Rumpfgeflechte

Eingetragen bei: Flechtwerk | 5

Heute möchte ich euch ein bisschen etwas über die Rumpfgeflechte erzählen.

Rumpfgeflechte sind so zu sagen die Wand des Korbes. Sie bilden und formen den Korb. Es gibt einige verschiedene Techniken. Die die ich kenne und schon einmal gemacht habe, möchte ich heute vorstellen, dass ihr schonmal einen kleinen Einblick habt, denn in meinen Anleitungen werden diese Rumpfgeflechte vorkommen.

Also los gehts:

Rumpfgeflechte in der Geschlagenen Arbeit:

Zu den Grundgeflechten gehören die Schicht und der Gang.

Die Schicht:

Die Schicht ist das am häufigsten verwendete Rumpfgeflecht in der geschlagenen Arbeit. Man erkennt es daran, dass die Staken sichtbar sind und in jedem Zwischenraum eine Weide liegt. Der Anfang und das Ende ist nicht sichtbar. Die Schicht hat eine in Flechtrichtung aufsteigende Struktur. Die Schlagzahl beträgt 2, vor 1/ hinter 1.

Die Schicht

Die Flechtweiden werden stufenweise eingeflochten. Sie werden entgegen der Flechtrichtung eingelegt , entweder mit der Spitze oder mit dem Stammende.
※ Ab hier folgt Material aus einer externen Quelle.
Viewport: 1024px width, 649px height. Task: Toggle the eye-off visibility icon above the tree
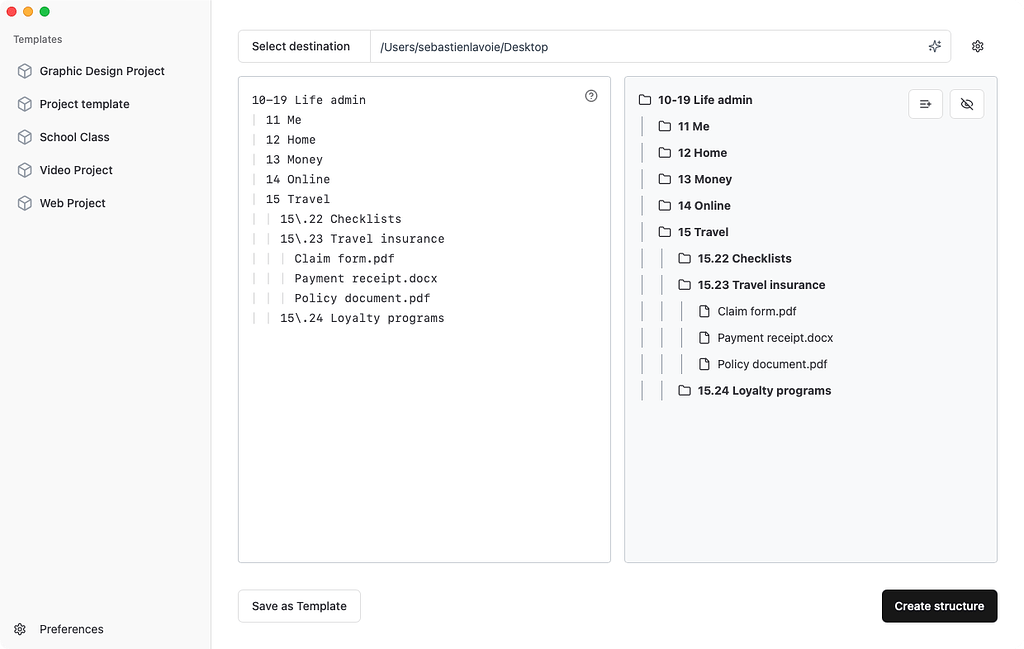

Mehrere Schichten übereinander weisen eine Querstreifenwirkung auf, die Fläche ist in Abschnitte aufgeteilt. Die erste Schicht sollte immer höher sein als die obere.

Die Höhe der Schicht ist abhänig von:

  • Länge und Stärke der Weiden
  • Stakenanzahl = Anzahl der Flechtweiden, mehr Flechtweiden, höhere Schicht
  • Stakenabstand

Der Gang:

Der Gang ist ebenfalls, wie die Schicht, ein Grundgeflecht. Man erkennt ihn daran, dass die Staken sichtbar sind. Ebenso ist der Anfang und das Ende sichtbar. In jedem Zwischenraum liegt eine Weide. Der Gang hat eine in Flechtrichtung abfallende Struktur. Die Schlagzahl beträgt 2, vor 1/ hinter 1.

Der Gang

Die Flechtweiden werden sofort mit einer vorher bestimmten Anzahl von Flechtschlägen eingeflochten. Die Weiden werden in Flechtrichtung versetzt mit dem Stammende eingelegt.
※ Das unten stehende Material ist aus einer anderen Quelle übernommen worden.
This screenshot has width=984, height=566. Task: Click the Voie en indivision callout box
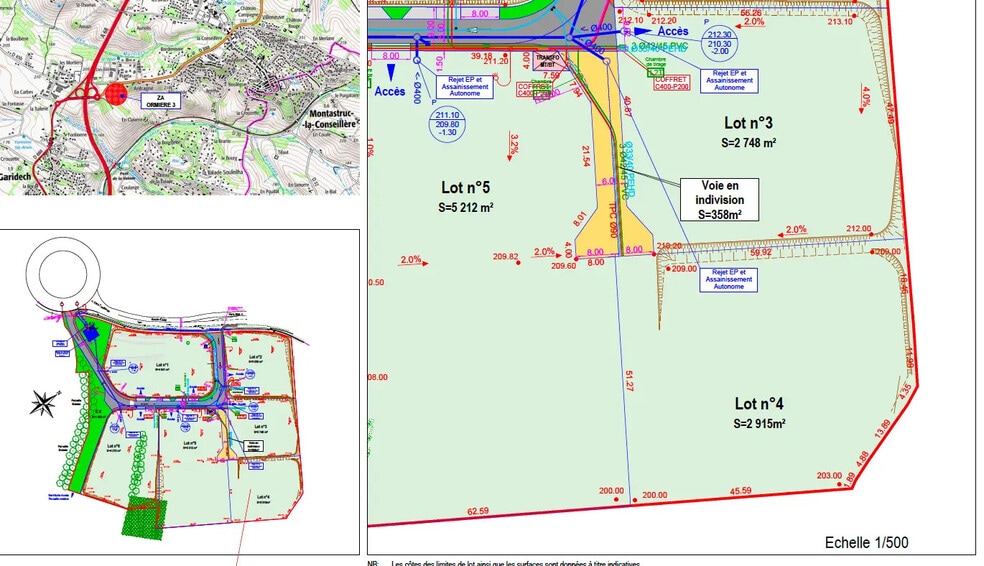point(719,200)
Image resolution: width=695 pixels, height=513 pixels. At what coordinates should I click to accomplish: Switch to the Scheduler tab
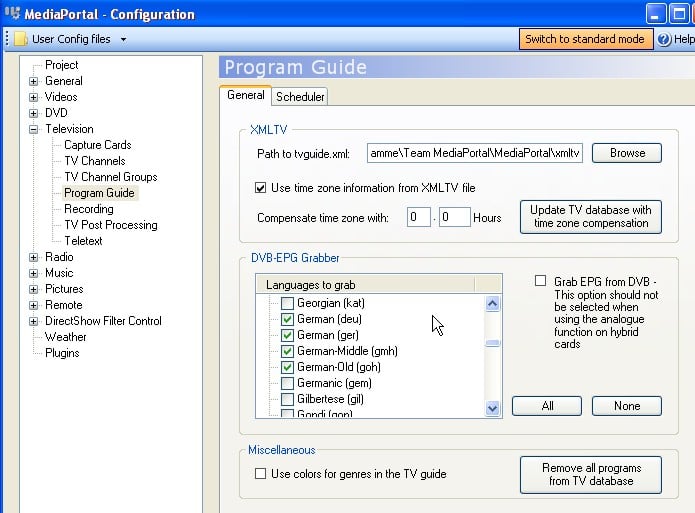(300, 97)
Ein fortlaufend geflochtener Gang wirkt wie eine Spirale. Um die Wirkung zu erhöhen, kann man den ersten Flechtschlag über zwei oder drei Staken, der sogenannte Kimmschlag, ausführen.
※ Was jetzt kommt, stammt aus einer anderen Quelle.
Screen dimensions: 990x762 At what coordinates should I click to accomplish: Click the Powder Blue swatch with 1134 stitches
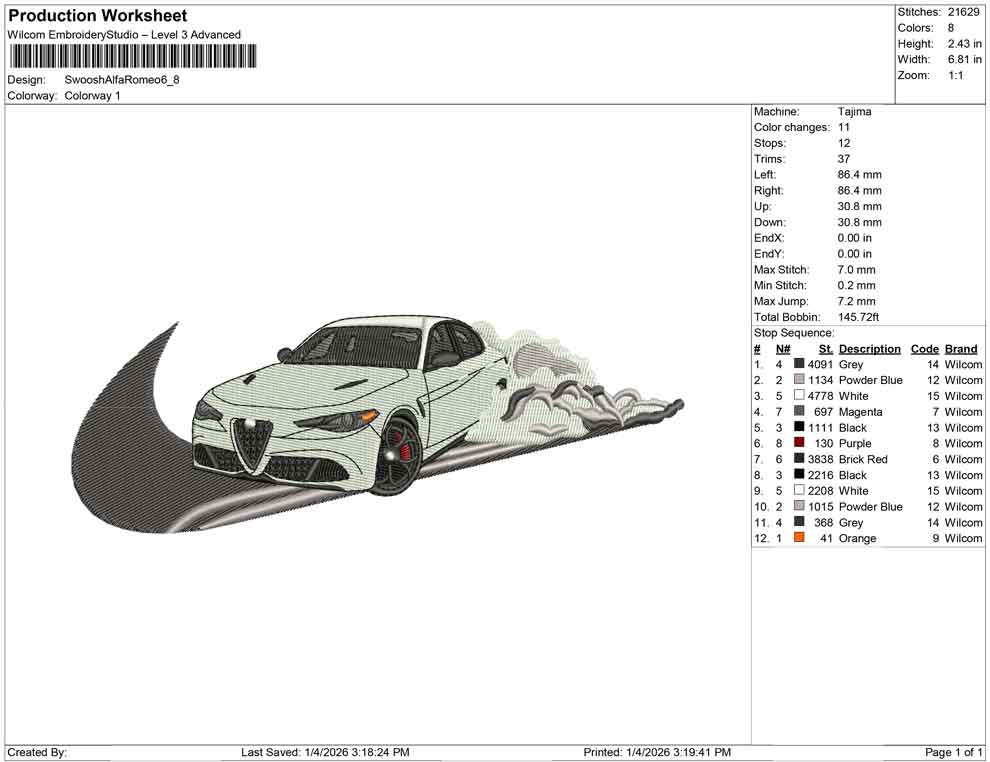pyautogui.click(x=799, y=380)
Der Gang wird als Grundgeflecht sehr wenig angewandt, da er vom Aussehen her der Schicht sehr ähnlich ist. Außerdem hat er zwei Nachteile:

  1. es ist bei längeren Weiden zu zeitaufwendig
  2. Anfang und Ende sind immer sichtbar

 

Das gemattete Geflecht

Das gemattete Geflecht leitet sich vom Ganggeflecht ab. Der Unterschied liegt darin, dass beim gematteten Geflecht nur in jeden zweiten Zwischenraum eine Weide eingelegt wird.

Die Weiden werden mit einer bestimmten Anzahl von Flechtschlägen sofort eingeflochten. Sie werden in Flechtrichtung versetzt eingelegt. Es entsteht eine in Flechtrichtung absteigende Struktur.

Es ist wichtig, dass man eine ungerade  Stakenanzahl hat, da sonst mit zwei Flechtsträngen geflochten werden muss.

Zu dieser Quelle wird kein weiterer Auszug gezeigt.